**Problem**
Each entry here needs to be given again exactly.

**Records to use**
....

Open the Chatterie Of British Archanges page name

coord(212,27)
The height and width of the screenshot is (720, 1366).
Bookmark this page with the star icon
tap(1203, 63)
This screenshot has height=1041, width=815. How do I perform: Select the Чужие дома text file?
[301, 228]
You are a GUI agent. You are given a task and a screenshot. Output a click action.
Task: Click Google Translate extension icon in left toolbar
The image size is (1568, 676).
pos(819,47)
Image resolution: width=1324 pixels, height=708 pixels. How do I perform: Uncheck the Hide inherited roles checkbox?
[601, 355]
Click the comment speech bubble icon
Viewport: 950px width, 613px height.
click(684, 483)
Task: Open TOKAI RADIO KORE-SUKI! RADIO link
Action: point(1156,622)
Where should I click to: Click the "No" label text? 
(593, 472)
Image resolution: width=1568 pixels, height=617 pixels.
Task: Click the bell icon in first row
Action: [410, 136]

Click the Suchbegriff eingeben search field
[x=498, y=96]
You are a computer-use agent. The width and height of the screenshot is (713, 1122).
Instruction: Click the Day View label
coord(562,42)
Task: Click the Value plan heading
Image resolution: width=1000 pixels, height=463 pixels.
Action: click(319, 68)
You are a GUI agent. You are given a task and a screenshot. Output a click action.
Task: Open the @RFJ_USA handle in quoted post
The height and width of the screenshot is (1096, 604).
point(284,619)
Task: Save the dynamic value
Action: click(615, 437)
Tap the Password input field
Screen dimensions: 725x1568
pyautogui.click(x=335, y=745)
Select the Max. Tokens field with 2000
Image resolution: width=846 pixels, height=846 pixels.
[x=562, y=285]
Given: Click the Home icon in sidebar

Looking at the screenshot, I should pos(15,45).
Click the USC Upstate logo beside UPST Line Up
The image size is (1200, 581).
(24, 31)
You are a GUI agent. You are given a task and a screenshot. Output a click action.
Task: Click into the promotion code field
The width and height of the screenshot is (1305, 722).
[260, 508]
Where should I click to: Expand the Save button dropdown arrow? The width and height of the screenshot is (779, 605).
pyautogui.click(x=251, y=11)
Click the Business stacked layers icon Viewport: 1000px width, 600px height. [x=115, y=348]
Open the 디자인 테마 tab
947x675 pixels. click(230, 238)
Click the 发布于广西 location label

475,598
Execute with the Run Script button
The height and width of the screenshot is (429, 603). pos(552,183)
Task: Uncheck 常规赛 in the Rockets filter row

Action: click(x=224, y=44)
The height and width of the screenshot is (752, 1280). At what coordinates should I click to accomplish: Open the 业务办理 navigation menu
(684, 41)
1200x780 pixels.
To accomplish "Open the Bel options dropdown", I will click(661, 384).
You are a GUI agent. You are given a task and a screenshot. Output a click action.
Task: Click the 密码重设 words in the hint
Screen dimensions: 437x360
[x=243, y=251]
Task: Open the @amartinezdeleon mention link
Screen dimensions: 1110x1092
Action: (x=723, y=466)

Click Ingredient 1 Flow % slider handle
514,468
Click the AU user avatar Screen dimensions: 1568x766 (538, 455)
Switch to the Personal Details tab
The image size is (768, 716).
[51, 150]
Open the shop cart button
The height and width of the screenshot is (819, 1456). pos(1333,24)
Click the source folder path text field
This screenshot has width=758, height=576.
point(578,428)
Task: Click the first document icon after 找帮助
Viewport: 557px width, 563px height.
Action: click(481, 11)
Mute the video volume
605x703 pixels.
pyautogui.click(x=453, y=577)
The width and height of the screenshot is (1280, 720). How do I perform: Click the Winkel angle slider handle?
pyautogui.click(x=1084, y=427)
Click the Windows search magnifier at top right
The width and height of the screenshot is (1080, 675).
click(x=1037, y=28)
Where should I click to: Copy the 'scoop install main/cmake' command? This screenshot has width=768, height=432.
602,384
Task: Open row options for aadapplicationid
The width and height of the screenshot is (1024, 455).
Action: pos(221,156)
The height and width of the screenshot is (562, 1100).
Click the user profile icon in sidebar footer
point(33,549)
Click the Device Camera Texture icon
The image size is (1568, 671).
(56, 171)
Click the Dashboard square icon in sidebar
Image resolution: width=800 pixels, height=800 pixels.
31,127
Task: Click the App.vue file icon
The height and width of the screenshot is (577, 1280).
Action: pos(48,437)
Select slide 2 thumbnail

....

**Exercise response**
Open the Chatterie Of British Archanges page name

coord(212,27)
The height and width of the screenshot is (720, 1366).
Bookmark this page with the star icon
tap(1203, 63)
This screenshot has height=1041, width=815. How do I perform: Select the Чужие дома text file?
[301, 228]
You are a GUI agent. You are given a task and a screenshot. Output a click action.
Task: Click Google Translate extension icon in left toolbar
The image size is (1568, 676).
pos(819,47)
Image resolution: width=1324 pixels, height=708 pixels. How do I perform: Uncheck the Hide inherited roles checkbox?
[601, 355]
Click the comment speech bubble icon
Viewport: 950px width, 613px height.
click(684, 483)
Task: Open TOKAI RADIO KORE-SUKI! RADIO link
Action: point(1156,622)
Where should I click to: Click the "No" label text? 
(593, 472)
Image resolution: width=1568 pixels, height=617 pixels.
Task: Click the bell icon in first row
Action: [410, 136]

Click the Suchbegriff eingeben search field
[x=498, y=96]
You are a computer-use agent. The width and height of the screenshot is (713, 1122).
Instruction: Click the Day View label
coord(562,42)
Task: Click the Value plan heading
Image resolution: width=1000 pixels, height=463 pixels.
Action: click(319, 68)
You are a GUI agent. You are given a task and a screenshot. Output a click action.
Task: Open the @RFJ_USA handle in quoted post
The height and width of the screenshot is (1096, 604).
point(284,619)
Task: Save the dynamic value
Action: click(615, 437)
Tap the Password input field
Screen dimensions: 725x1568
pyautogui.click(x=335, y=745)
Select the Max. Tokens field with 2000
Image resolution: width=846 pixels, height=846 pixels.
[x=562, y=285]
Given: Click the Home icon in sidebar

Looking at the screenshot, I should pos(15,45).
Click the USC Upstate logo beside UPST Line Up
The image size is (1200, 581).
(24, 31)
You are a GUI agent. You are given a task and a screenshot. Output a click action.
Task: Click into the promotion code field
The width and height of the screenshot is (1305, 722).
[260, 508]
Where should I click to: Expand the Save button dropdown arrow? The width and height of the screenshot is (779, 605).
pyautogui.click(x=251, y=11)
Click the Business stacked layers icon Viewport: 1000px width, 600px height. [x=115, y=348]
Open the 디자인 테마 tab
947x675 pixels. click(230, 238)
Click the 发布于广西 location label

475,598
Execute with the Run Script button
The height and width of the screenshot is (429, 603). pos(552,183)
Task: Uncheck 常规赛 in the Rockets filter row

Action: click(x=224, y=44)
The height and width of the screenshot is (752, 1280). At what coordinates should I click to accomplish: Open the 业务办理 navigation menu
(684, 41)
1200x780 pixels.
To accomplish "Open the Bel options dropdown", I will click(661, 384).
You are a GUI agent. You are given a task and a screenshot. Output a click action.
Task: Click the 密码重设 words in the hint
Screen dimensions: 437x360
[x=243, y=251]
Task: Open the @amartinezdeleon mention link
Screen dimensions: 1110x1092
Action: (x=723, y=466)

Click Ingredient 1 Flow % slider handle
514,468
Click the AU user avatar Screen dimensions: 1568x766 (538, 455)
Switch to the Personal Details tab
The image size is (768, 716).
[51, 150]
Open the shop cart button
The height and width of the screenshot is (819, 1456). pos(1333,24)
Click the source folder path text field
This screenshot has width=758, height=576.
point(578,428)
Task: Click the first document icon after 找帮助
Viewport: 557px width, 563px height.
Action: click(481, 11)
Mute the video volume
605x703 pixels.
pyautogui.click(x=453, y=577)
The width and height of the screenshot is (1280, 720). How do I perform: Click the Winkel angle slider handle?
pyautogui.click(x=1084, y=427)
Click the Windows search magnifier at top right
The width and height of the screenshot is (1080, 675).
click(x=1037, y=28)
Where should I click to: Copy the 'scoop install main/cmake' command? This screenshot has width=768, height=432.
602,384
Task: Open row options for aadapplicationid
The width and height of the screenshot is (1024, 455).
Action: pos(221,156)
The height and width of the screenshot is (562, 1100).
Click the user profile icon in sidebar footer
point(33,549)
Click the Device Camera Texture icon
The image size is (1568, 671).
(56, 171)
Click the Dashboard square icon in sidebar
Image resolution: width=800 pixels, height=800 pixels.
31,127
Task: Click the App.vue file icon
The height and width of the screenshot is (577, 1280).
Action: pos(48,437)
Select slide 2 thumbnail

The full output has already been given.